Krystal will attend the University at Buffalo.
Samia Montgomery - Troy
In Samia's short life, she has experienced homelessness and food insecurity as well as the death of a parent and another parent's fight against a serious illness. She has overcome these tragedies to excel academically, graduating with a 95 average. She has dedicated her time to tutoring younger students in her community so that they too can excel beyond their situation. Samia wants to attend law school and fight for those who have been mistreated by the criminal justice system, with a focus on the wrongfully convicted.

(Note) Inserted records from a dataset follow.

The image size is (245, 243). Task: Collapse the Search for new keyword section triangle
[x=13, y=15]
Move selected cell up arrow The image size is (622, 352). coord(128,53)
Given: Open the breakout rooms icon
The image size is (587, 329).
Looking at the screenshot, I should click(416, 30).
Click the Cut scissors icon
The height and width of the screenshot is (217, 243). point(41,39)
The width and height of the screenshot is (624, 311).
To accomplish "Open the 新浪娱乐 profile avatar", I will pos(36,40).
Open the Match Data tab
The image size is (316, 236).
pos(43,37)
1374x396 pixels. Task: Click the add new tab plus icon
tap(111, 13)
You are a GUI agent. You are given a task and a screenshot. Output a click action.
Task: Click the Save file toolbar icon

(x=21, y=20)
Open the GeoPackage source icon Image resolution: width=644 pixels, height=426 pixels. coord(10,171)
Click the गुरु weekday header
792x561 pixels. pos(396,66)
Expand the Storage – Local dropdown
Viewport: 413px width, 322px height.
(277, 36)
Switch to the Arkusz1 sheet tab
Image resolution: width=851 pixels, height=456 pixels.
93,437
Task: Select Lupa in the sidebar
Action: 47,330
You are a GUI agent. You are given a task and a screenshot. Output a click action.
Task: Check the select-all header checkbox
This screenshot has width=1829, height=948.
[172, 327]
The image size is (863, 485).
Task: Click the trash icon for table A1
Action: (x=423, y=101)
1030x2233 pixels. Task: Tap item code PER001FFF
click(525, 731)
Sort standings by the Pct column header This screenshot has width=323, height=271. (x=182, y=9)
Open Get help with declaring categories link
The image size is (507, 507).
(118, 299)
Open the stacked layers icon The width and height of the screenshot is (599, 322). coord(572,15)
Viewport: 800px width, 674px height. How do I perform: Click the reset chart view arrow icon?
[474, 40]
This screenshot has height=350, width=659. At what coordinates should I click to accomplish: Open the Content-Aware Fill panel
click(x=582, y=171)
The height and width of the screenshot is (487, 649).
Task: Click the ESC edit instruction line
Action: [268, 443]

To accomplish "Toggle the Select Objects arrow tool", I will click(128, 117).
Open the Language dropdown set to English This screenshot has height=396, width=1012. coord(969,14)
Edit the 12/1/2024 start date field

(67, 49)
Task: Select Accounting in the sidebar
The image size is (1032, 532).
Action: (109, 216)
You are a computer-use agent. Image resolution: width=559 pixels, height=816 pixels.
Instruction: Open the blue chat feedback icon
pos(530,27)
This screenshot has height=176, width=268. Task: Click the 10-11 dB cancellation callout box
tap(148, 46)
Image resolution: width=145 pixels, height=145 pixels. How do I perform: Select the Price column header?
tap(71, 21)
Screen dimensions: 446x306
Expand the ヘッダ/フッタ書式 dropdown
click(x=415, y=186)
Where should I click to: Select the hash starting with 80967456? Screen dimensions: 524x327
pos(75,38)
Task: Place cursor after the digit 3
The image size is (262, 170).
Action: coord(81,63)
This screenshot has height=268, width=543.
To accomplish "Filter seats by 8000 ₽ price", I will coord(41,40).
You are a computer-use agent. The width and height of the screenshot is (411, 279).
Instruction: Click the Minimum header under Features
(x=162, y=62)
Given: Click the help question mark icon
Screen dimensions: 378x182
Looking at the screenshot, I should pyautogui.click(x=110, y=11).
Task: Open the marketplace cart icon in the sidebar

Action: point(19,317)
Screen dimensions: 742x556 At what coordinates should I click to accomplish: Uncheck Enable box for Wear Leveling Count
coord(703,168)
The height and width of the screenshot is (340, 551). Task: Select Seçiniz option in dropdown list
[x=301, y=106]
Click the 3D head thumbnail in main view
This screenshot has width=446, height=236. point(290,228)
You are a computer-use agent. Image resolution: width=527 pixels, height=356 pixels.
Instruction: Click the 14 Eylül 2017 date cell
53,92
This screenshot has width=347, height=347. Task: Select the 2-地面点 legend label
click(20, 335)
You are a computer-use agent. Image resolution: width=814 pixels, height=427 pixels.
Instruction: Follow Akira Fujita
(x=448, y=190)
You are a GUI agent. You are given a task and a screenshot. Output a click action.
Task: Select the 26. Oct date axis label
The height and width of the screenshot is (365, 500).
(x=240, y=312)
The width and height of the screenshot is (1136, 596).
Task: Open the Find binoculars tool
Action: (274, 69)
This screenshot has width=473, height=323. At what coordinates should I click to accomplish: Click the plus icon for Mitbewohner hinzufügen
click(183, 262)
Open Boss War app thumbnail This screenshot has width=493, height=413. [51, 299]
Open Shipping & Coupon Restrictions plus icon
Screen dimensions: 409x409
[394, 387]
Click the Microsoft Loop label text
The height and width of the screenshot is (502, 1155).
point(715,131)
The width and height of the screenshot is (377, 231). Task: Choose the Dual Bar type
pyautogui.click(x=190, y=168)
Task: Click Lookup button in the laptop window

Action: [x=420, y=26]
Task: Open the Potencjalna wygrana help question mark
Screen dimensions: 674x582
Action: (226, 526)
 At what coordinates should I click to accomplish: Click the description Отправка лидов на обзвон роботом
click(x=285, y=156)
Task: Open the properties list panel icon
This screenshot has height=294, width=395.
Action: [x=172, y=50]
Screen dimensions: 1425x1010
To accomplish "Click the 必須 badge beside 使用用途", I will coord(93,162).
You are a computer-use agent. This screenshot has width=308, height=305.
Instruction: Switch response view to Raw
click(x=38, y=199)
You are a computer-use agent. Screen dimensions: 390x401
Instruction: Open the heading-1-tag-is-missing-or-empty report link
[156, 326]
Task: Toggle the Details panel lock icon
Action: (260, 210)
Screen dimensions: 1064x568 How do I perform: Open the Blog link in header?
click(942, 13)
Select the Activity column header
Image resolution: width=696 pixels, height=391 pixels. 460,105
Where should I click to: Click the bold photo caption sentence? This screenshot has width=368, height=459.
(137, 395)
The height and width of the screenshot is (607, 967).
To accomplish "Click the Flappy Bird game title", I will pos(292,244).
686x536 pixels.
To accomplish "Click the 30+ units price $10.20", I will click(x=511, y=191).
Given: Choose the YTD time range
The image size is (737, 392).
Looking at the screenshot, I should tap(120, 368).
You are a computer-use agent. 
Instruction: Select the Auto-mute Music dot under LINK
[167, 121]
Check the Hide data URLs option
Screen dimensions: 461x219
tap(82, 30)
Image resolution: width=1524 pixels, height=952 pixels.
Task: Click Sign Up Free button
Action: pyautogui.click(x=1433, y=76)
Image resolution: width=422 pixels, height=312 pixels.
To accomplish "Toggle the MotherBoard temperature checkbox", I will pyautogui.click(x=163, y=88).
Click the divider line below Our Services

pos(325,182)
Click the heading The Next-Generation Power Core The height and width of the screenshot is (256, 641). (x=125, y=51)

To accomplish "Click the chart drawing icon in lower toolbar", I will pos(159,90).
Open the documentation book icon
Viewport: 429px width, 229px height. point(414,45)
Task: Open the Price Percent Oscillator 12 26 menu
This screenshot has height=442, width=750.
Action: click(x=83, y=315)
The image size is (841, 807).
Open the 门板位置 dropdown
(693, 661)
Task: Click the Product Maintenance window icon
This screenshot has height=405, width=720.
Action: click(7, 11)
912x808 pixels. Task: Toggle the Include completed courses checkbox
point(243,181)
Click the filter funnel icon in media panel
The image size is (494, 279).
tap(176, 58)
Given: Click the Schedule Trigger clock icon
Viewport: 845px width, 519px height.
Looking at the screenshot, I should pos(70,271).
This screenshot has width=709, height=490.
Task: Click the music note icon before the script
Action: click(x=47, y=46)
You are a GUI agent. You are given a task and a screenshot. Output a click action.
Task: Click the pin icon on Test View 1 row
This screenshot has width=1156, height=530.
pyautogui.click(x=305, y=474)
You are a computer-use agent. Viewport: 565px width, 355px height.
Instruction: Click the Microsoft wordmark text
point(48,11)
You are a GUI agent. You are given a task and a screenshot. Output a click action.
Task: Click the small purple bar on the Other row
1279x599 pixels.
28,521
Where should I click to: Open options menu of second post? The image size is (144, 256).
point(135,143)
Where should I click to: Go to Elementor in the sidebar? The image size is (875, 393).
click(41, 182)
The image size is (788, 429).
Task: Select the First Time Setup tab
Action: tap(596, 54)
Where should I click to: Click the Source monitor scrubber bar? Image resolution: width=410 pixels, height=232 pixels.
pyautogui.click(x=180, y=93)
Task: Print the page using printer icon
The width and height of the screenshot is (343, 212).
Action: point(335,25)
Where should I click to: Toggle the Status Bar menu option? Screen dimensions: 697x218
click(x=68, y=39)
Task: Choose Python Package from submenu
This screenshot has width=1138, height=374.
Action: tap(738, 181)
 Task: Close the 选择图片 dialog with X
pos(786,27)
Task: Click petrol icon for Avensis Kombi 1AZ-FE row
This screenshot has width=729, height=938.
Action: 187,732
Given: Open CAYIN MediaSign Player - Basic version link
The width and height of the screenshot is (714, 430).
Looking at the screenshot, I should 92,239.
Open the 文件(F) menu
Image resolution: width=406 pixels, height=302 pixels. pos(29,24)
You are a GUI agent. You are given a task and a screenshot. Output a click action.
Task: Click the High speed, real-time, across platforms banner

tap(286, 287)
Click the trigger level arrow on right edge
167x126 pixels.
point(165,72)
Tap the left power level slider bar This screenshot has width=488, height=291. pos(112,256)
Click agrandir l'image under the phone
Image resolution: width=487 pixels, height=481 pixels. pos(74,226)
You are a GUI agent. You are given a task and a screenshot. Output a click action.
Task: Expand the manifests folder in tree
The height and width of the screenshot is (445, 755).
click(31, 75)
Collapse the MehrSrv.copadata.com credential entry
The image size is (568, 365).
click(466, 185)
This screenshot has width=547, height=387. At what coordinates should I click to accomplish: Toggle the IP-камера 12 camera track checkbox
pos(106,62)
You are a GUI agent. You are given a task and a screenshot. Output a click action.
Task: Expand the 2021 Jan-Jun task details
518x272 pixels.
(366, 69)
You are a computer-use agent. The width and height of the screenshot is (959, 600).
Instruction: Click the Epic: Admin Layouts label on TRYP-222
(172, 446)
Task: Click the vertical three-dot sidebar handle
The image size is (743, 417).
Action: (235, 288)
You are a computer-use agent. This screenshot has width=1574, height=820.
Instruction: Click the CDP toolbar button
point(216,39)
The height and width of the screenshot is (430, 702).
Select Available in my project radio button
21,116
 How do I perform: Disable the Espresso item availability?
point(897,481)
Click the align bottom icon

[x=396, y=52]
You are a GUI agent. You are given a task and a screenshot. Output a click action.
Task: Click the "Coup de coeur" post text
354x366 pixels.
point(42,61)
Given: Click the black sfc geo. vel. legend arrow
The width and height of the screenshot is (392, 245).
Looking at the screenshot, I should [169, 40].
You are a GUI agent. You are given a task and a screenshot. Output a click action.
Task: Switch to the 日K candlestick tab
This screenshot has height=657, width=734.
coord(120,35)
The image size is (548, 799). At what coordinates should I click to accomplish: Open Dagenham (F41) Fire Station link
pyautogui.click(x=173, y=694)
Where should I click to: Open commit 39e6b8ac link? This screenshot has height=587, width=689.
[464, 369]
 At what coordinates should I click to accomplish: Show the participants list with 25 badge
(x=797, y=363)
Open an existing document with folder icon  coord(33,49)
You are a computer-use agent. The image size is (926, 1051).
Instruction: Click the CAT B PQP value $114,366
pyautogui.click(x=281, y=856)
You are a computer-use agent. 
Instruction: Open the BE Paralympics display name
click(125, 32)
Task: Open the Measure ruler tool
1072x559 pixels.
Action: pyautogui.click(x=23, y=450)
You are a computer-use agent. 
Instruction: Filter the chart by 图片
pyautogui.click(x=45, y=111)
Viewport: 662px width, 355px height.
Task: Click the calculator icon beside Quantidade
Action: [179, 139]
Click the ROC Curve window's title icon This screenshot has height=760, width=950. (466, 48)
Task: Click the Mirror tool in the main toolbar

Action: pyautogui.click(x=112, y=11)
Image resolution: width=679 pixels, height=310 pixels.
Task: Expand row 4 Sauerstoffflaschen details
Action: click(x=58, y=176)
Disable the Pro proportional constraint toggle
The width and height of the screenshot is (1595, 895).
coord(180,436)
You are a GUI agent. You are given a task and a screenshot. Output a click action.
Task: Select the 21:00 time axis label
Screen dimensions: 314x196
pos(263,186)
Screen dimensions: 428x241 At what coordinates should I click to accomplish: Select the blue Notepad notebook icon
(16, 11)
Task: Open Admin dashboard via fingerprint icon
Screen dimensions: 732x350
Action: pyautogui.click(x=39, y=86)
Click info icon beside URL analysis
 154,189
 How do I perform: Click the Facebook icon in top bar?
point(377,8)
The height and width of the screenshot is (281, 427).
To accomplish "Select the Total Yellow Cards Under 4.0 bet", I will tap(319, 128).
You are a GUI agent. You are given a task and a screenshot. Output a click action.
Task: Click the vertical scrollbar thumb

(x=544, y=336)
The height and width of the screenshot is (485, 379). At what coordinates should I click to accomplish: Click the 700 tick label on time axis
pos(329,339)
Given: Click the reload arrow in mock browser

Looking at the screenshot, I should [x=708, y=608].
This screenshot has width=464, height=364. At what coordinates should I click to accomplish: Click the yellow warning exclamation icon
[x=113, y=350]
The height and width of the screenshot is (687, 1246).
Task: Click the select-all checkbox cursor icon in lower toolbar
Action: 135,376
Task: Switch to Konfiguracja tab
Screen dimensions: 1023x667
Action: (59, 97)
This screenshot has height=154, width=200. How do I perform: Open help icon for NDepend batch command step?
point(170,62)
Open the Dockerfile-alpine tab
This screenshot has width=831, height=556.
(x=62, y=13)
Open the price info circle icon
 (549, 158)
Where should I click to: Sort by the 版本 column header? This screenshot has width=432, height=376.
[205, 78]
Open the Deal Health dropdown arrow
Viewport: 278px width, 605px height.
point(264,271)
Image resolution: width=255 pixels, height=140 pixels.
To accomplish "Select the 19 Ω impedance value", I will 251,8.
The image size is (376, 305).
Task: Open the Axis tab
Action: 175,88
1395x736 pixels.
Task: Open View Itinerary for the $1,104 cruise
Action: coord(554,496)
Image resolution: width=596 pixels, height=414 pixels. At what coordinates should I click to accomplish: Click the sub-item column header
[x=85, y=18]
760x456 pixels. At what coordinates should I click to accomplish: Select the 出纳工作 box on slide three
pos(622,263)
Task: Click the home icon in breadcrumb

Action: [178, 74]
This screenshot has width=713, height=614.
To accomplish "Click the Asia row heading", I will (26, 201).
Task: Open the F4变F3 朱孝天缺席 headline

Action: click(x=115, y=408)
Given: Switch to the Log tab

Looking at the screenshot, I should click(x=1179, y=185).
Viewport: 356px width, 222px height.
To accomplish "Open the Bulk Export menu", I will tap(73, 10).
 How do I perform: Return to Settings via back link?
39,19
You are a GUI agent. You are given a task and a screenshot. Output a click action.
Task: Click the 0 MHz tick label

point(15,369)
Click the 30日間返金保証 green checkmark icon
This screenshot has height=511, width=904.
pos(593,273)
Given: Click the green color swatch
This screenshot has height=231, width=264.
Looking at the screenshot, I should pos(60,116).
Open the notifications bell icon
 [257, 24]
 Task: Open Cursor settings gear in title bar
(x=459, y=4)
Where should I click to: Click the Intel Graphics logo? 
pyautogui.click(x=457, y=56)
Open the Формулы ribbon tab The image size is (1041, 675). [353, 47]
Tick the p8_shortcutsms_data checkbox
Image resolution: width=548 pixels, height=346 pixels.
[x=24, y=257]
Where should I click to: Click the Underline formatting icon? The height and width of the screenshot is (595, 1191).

Samia will attend SUNY Oswego.
Venjamin Rivera - Central Islip
Growing up, Venjamin often witnessed abuse, and he was called on to be the caretaker for his younger siblings. Then, in 2017, he was diagnosed with Leukemia. He was forced to spend a year in the hospital receiving treatment for cancer and missed his entire junior year of high school. He never let this situation prevent him from achieving his goals. He completed two years of coursework in his senior year of high school, graduated, and received a full scholarship offer from a school in another state. However, his medical condition has required him to stay in New York State. Venjamin is committed to becoming a lawyer so that he is able to help victims of abuse.
Venjamin will attend SUNY Old Westbury.
Rifath Siddique - Queens
Rifath moved from the Middle East to Queens two years ago, where he lived in a small basement room with his entire family. He tutored other students five nights a week after school until 9 p.m. to help earn extra money for his family. He was a member of his school's chapter of the National Honor Society, as well as the varsity Soccer and Volleyball teams. He also participated in the Peer Pal network, a peer mentoring organization at his high school. Rifath has a passion for helping people and plans to go into medicine so that he can provide assistance to as many people as possible.
Rifath will attend Stony Brook University.